In fact, the benefits go beyond consumer choice. My own research suggests that self-directed funding could solve many inequities for seniors in gaining access to care. The current problem with funding “sites” of care, such as long-term care homes, is that it leaves out seniors — now about 30,000 in Ontario — who remain on the wait list and must access their care services at other sites. Some of these are publicly funded, but many, such as retirement homes, are not.

Self-directed funding turns this problem around. Seniors could use their vouchers to buy home-care wherever they desire and might eventually use them to purchase care services at whatever site suits them — their own homes, retirement homes, seniors’ apartments, supportive housing, or community care programs.

All of this brings us back to the roles for government in a world of self-directed funding. The first is deciding what to fund. Legally, both home-care and seniors residential care fall outside the definition of “medically necessary” services in our Canada Health Act, meaning that the provinces have broad discretion to decide what services to cover, for whom, and within what budget limits.

Second, wherever public dollars are being dispensed, it is a given that the government will take oversight responsibility for the assessment of those applying for funding. Properly applied, this means fitting the level of care funding to the acuity of the health condition and the treatment required.

Third, and perhaps most sensitive is the role that government will play in ensuring that care expenditure decisions are made responsibly by those receiving the funding. This is not just “big brother” in action. As a 60-year-old boomer myself, I embrace the culture of autonomy, but I also know that my ability to make smart choices could be different at 85 when I need the care. Models from other countries point to three levels of oversight for vulnerable seniors, ranging from direct payments to the user, to financial intermediary models where expenditures are managed by a trusted party, to funding streams that go directly to an approved service provider.

Outside of the above roles, the government’s presence becomes controversial whenever it decides to compete head on with other providers of care services. The Canadian health-care system has a strong tradition of finding the right balance between funding care publicly while enabling service delivery through nonprofit and other private companies. Recent actions bring this balance into question for self-directed care.

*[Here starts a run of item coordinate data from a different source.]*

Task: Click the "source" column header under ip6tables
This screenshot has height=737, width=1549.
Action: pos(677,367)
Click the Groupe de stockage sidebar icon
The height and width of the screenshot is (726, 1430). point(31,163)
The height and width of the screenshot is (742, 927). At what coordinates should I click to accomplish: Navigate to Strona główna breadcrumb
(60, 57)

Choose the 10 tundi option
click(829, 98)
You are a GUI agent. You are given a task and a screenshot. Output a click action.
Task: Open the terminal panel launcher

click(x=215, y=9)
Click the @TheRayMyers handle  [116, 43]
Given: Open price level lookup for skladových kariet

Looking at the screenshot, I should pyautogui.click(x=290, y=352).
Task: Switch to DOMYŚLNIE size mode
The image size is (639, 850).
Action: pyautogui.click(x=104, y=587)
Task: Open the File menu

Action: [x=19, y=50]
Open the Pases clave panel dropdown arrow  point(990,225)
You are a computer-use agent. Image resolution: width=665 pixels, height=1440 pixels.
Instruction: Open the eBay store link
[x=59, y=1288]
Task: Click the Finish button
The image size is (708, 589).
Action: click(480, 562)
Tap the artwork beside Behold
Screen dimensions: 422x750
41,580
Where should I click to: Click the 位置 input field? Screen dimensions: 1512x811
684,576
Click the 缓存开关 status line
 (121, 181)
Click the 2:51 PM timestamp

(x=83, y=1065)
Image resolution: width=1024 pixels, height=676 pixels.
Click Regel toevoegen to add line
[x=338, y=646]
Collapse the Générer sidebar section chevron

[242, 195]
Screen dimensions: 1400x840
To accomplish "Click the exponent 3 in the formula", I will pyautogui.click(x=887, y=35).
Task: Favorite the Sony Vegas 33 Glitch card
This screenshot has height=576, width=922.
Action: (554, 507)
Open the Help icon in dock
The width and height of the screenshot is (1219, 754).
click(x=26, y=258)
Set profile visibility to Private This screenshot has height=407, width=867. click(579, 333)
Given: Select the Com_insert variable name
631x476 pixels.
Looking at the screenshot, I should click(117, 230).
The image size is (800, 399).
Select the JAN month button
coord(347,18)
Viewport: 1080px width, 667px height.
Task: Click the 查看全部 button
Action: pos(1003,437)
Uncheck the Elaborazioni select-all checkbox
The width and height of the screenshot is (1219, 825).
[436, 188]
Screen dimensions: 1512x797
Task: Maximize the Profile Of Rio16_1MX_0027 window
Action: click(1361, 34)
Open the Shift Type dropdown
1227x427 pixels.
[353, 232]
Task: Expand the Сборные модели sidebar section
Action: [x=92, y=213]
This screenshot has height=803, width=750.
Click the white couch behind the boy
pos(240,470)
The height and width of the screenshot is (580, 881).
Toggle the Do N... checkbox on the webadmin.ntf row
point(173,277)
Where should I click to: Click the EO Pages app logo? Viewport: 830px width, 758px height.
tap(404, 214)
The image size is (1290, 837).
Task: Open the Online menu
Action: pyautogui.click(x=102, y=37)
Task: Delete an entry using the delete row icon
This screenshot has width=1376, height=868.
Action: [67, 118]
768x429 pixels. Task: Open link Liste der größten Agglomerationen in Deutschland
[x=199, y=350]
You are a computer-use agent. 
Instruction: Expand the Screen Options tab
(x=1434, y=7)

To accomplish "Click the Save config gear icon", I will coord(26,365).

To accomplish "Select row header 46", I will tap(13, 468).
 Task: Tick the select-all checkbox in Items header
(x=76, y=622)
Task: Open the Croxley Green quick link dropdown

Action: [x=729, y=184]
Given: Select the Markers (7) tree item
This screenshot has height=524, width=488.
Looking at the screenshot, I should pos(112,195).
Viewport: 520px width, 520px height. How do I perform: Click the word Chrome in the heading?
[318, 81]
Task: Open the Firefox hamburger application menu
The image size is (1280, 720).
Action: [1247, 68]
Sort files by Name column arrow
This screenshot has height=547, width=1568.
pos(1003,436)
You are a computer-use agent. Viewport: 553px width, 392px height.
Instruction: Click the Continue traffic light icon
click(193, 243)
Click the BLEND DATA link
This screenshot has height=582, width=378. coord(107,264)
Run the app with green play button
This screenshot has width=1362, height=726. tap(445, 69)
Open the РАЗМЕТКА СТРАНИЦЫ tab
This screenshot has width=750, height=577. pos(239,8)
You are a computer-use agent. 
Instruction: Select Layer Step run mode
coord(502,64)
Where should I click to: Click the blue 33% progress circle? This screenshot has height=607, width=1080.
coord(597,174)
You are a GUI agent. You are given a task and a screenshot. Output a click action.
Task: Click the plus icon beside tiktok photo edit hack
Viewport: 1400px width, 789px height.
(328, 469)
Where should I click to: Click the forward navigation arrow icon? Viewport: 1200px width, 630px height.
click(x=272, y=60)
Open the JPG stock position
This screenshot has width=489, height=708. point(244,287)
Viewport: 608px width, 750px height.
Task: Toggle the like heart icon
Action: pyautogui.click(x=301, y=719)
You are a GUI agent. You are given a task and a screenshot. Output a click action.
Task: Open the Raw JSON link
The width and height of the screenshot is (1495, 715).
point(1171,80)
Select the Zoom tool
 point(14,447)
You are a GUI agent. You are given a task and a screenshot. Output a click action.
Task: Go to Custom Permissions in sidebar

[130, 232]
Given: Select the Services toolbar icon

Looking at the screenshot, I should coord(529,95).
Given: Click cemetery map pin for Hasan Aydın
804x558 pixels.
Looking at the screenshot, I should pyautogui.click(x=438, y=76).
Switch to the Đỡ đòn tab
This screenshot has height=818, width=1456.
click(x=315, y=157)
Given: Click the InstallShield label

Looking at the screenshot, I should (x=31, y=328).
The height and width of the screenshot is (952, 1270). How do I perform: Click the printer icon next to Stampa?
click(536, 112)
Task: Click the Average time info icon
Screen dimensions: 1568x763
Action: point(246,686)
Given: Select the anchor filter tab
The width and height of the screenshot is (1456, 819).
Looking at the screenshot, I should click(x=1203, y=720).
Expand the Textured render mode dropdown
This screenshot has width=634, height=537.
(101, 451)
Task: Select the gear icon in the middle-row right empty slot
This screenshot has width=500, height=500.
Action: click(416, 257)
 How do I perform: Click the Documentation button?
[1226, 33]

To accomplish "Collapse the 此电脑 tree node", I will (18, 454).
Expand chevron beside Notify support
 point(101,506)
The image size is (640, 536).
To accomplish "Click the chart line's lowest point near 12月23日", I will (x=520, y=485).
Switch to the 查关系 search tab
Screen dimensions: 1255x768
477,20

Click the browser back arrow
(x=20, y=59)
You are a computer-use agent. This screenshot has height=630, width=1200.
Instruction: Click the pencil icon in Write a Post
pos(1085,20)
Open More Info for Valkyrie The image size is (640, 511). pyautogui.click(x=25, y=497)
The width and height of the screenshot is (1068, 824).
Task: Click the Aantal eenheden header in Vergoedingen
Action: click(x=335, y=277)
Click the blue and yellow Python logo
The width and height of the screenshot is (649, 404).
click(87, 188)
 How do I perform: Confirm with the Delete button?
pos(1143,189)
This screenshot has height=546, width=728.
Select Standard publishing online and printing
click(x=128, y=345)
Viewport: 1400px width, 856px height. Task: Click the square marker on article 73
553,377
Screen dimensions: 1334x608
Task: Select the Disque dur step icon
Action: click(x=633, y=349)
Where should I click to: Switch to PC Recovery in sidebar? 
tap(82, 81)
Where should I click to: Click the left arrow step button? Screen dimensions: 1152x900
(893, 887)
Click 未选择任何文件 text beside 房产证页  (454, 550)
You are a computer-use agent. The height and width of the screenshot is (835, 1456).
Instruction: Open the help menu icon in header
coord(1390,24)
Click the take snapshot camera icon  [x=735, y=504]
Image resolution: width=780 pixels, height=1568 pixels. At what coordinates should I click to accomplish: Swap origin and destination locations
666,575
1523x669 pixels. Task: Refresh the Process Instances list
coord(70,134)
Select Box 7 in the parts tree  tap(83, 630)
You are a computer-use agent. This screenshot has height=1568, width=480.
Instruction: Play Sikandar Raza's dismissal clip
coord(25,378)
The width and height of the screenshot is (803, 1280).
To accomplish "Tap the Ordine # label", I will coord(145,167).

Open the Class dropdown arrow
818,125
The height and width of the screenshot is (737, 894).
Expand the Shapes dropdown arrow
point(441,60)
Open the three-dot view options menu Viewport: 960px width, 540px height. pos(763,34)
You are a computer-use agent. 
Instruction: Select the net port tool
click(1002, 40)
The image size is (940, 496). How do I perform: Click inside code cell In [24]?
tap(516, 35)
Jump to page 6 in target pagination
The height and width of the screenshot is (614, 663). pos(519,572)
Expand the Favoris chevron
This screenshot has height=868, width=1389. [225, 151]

The government has stated its intent to designate the PSSO as the exclusive provider of home-care workers to a select group of high-need care recipients across the province. In implementing PSSO, the government asserts it will be assuring home-care clients more choice in selecting caregivers and more control over their own care schedule. A concern of the health care agencies is that the government could soon move from a “pilot” phase to control significant market share in the home-care space, including both clients and the scarce pool of workers.

Consumer “choice” is indeed central to the concept of self-directed care. But real choice turns on a robust selection of caregivers and agencies vying (dare I say “competing”) for the favour of home-care clients on the basis of the service offered. There is a necessary role for government in planning and co-ordinating a client-based model for self-directed care, but the prospect of it asserting preferred supplier status at the expense of existing home-care providers runs the risk of stifling rather than fostering greater choice for consumers of care.

The curtain has opened. Let’s avoid the temptation to upstage other actors.